Sunday, April 16, 2017

Pride is Prejudice...finally in print.

Been trying to get these thoughts published in some form for the longest time...literally since Obama was campaigning for the presidency. Even my usual editors were disinclined to touch the piece, given that it's both politically incorrect and very much out of tune with the tenor of the times. But if anything, the piece is more relevant than ever today, as never before (in my lifetime) have we been been so unapologetically focused on identity politics, groupthink and the like (which is, of course, the implicit target of the piece).

The editors cut one line: "Practically and logically speaking, what is the difference between your pointing to the number of blacks in the NBA and my pointing to the number of blacks in prison?" At first I was sad to see it go, but in retrospect it only muddies the waters...and would be seen by some as so inflammatory that it overshadows the rest of the essay. My editor said the point is better made obliquely, and I now agree. 

Curious to hear what anyone thinks. I'm obviously way behind these days, as this piece ran in USAToday on April 1, but the times have been a mostly good way, however. 

I have some more interesting stuff upcoming soon, FWIW.


Jenny said...

Where is your audience? I miss the days when your blog comments were many, even with fur and feathers flying. ;)

I really love this article and can definitely relate to being encouraged by family members to take great pride in our heritage. Well, looking at my family tree, I do see some troubling patterns and especially instances of people being proud of things that didn't turn out so great for other people. (Settling on land formerly occupied by native Americans, for example.)

Steve Salerno said...

Ahh, dear Jenny, we are a long, long way from the SHAMblog of old, I fear. I am eternally grateful for the stalwarts such as yourself, but let's face it, this will never again be the vibrant meeting place/forum it once was. For one thing, no one wants to think critically anymore; people just want to lecture and condemn and vituperate and defend their respective tribes (said tribalism being no small part of why I wrote this piece). Nuance is unpopular. We live in a binary, black-and-white (literally) world.

Sharona said...

Steve, you said "defend their respective tribes". I agree, and I was wondering if you think that people are also doing that because they miss having a true connection with a "tribe"?

I have a coworker who just joined Crossfit because he's looking for a group of people to workout with and make some friends. The thing is, (two things actually) 1. Crossfit costs about 125.00 a month to workout in their "special" gym, and 2. They encourage each other to do dangerous things to their bodies. Also, it seems like a lot of people are very proud of their online Tribes (Facebook, Reddit, etc.) It's interesting that people in America want to see themselves as BOTH an individual and part of a tribe that practices groupthink for good or ill, no questioning allowed. (sorry for the ramble)

Steve Salerno said...

Welcome aboard, Sharona. Your comment about the schizoid duality of wanting to be BOTH tribal and individualistic reminds me of two groups of people, Goth teenagers and hipsters. Members of both groups proclaim themselves rebels and individuals--and yet all look exactly the same as everyone else in their tribe.

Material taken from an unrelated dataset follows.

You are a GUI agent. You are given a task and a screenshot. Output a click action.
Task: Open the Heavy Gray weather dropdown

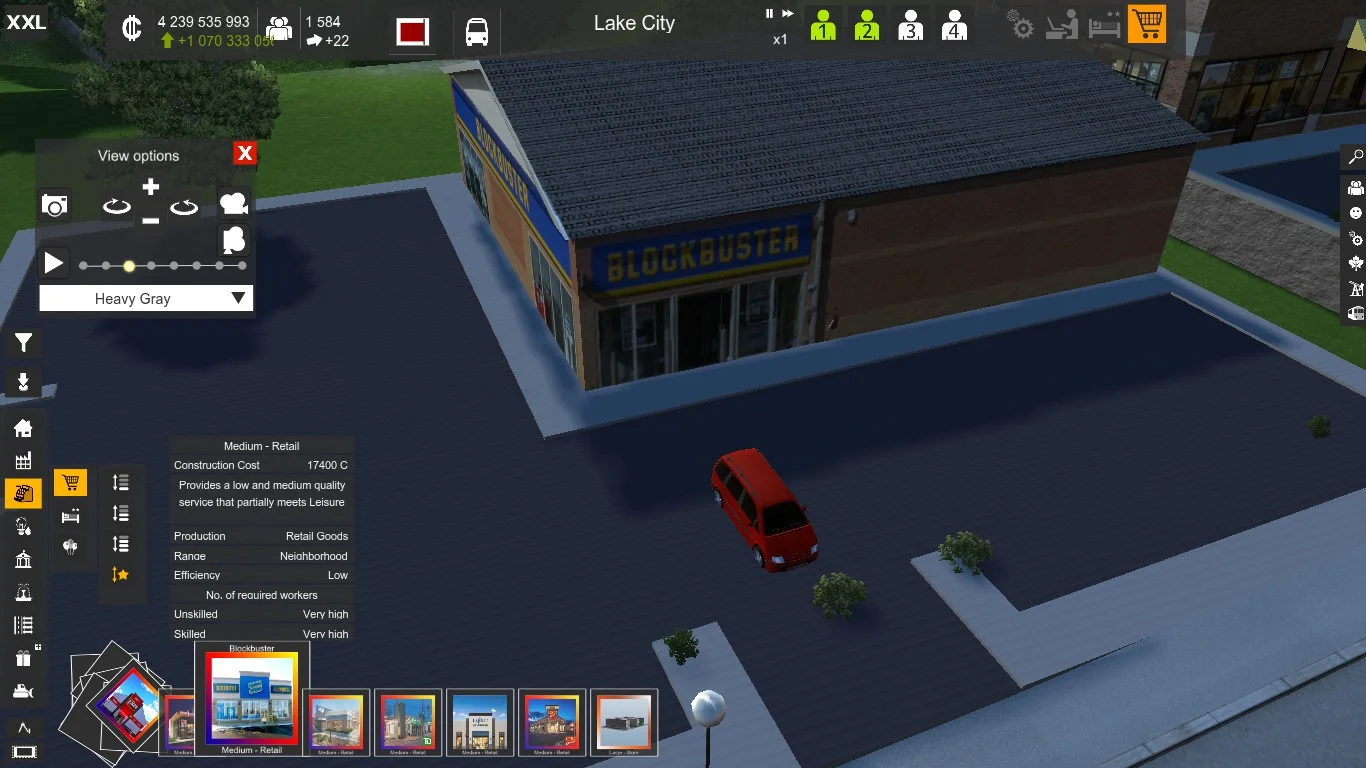pos(146,298)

I see this phenomenon also in much of self-help: people say they want to learn to get in touch with their "essential selves," and yet if you talk to folks who have immersed themselves in the popular programs (e.g. Byron Katie's, etc.), they all think and talk the same. What they've actually done is surrender their true self, not fully actualize it.

Anonymous said...

You think you're pretty clever but your motives are transparent. This is a clear swipe at black pride. Especially since I read the tweet pinned to your twitter page. Where do you come off telling people who have been oppressed by a racist society for centuries that they're not entitled to take pride in their racial achievements or their culture. Let me ask you Who do you think YOU are?

Cosmic Connie said...

Nuance may be unpopular, but we need it, and I say this as one whose views on her own blog (and on social media) are generally anything but nuanced. I think that awareness and appreciation of one's ethnic heritage -- which can be challenging if that history has been suppressed -- must be balanced with a realization of how that heritage fits into the larger culture, the "melting pot." And it has always been difficult to achieve that balance, and is perhaps even more difficult today, given the current white nationalist backlash. (I hasten to add that I do not consider you part of this backlash. I'm talking about Bannon et al.)

I don't think that awareness and celebration of one's heritage is necessarily equivalent to "embracing the logic of the bigot." That said, I do think that the overall message in your essay is valid. And I respectfully disagree with the April 29 Anon who accused you of motives that I don't think are there. I've been reading your writings for eleven years, and I think I know where your heart is.

Steve Salerno said...

Well, Connie, if you know where my heart is, that makes one of us. ;)

Good to see your name pop up on a comment. I miss you and the old days.


Sharona said...

Let's make "new Days" !!!!

Cosmic Connie said...

I'm with Sharona on that one. Our blogs may have been dormant but they're not dead!